WORK TO DO
(A) List each date that appears in the attribution lines of the Gcc-patches thread on loop coldness, together with its time or weekday where one is given.
(B) Carry on the Gcc-patches thread on loop coldness past its final sentence.

SELECTED EXTRACT

On 2021/12/6 13:09, Xionghu Luo via Gcc-patches wrote:
>
>
> On 2021/12/1 18:09, Richard Biener wrote:
>> On Wed, Nov 10, 2021 at 4:08 AM Xionghu Luo <luo...@linux.ibm.com> wrote:
>>>
>>>
>>>
>>> On 2021/11/4 21:00, Richard Biener wrote:
>>>> On Wed, Nov 3, 2021 at 2:29 PM Xionghu Luo <luo...@linux.ibm.com> wrote:
>>>>>
>>>>>
>>>>>> + while (outmost_loop != loop)
>>>>>> + {
>>>>>> + if (bb_colder_than_loop_preheader (loop_preheader_edge
>>>>>> (outmost_loop)->src,
>>>>>> + loop_preheader_edge
>>>>>> (cold_loop)->src))
>>>>>> + cold_loop = outmost_loop;
>>>>>> + outmost_loop = superloop_at_depth (loop, loop_depth
>>>>>> (outmost_loop) + 1);
>>>>>> + }
>>>>>>
>>>>>> could be instead written as
>>>>>>
>>>>>> coldest_loop = coldest_outermost_loop[loop->num];
>>>>>> if (loop_depth (coldest_loop) < loop_depth (outermost_loop))
>>>>>> return outermost_loop;
>>>>>> return coldest_loop;
>>>>>>
>>>>>> ? And in the usual case coldest_outermost_loop[L] would be the loop
>>>>>> tree root.
>>>>>> It should be possible to compute such cache in a DFS walk of the loop
>>>>>> tree
>>>>>> (the loop iterator by default visits in such order).
>>>>>
>>>>>
>>>>> Thanks. Updated the patch with your suggestion. Not sure whether it
>>>>> strictly
>>>>> conforms to your comments. Though the patch passed all my added
>>>>> tests(coverage not enough),
>>>>> I am still a bit worried if pre-computed coldest_loop is outside of
>>>>> outermost_loop, but
>>>>> outermost_loop is not the COLDEST LOOP, i.e. (outer->inner)
>>>>>
>>>>> [loop tree root, coldest_loop, outermost_loop,..., second_coldest_loop,
>>>>> ..., loop],
>>>>>
>>>>> then function find_coldest_out_loop will return a loop NOT accord with our
>>>>> expectation, that should return second_coldest_loop instead of
>>>>> outermost_loop?
>>>> Hmm, interesting - yes. I guess the common case will be that the
>>>> pre-computed
>>>> outermost loop will be the loop at depth 1 since outer loops tend to
>>>> be colder than
>>>> inner loops? That would then defeat the whole exercise.

DATASET SECTION
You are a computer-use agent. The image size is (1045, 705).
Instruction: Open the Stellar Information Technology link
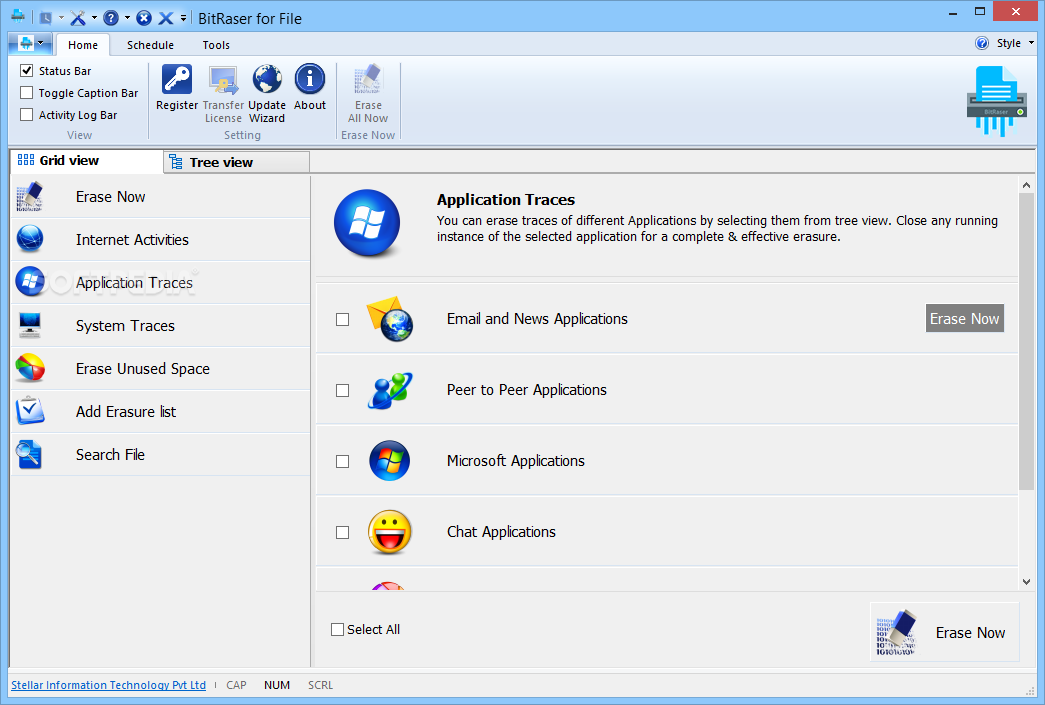[x=108, y=685]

OUTPUTS IN ORDER
(A)
2021/12/6 13:09
2021/12/1 18:09
Wed, Nov 10, 2021 at 4:08 AM
2021/11/4 21:00
Wed, Nov 3, 2021 at 2:29 PM

(B)
>>>
>>> It is not easy to construct such cases, But finally I got below results,
>>>
>>> 1) many cases inner loop is hotter than outer loop, for example:
>>>
>>> loop 1's coldest_outermost_loop is 1, colder_than_inner_loop is NULL
>>> loop 2's coldest_outermost_loop is 1, colder_than_inner_loop is 1
>>> loop 3's coldest_outermost_loop is 1, colder_than_inner_loop is 2
>>> loop 4's coldest_outermost_loop is 1, colder_than_inner_loop is 2
>>>
>>>
>>> 2) But there are also cases inner loop is colder than outer loop, like:
>>>
>>> loop 1's coldest outermost loop is 1, colder_than_inner_loop is NULL
>>> loop 2's coldest outermost loop is 2, colder_than_inner_loop is NULL
>>> loop 3's coldest outermost loop is 3, colder_than_inner_loop is NULL
>>>
>>>
>>>>
>>>> To optimize the common case but not avoiding iteration in the cases we care
>>>> about we could instead cache the next outermost loop that is _not_ colder
>>>> than loop. So for your [ ... ] example above we'd have>
>>>> hotter_than_inner_loop[loop] == outer (second_coldest_loop), where the
>>>> candidate would then be 'second_coldest_loop' and we'd then iterate
>>>> to hotter_than_inner_loop[hotter_than_inner_loop[loop]] to find the next
>>>> cold candidate we can compare against? For the common case we'd
>>>> have hotter_than_inner_loop[looo] == NULL (no such loop) and we then
>>>> simply pick 'outermost_loop'.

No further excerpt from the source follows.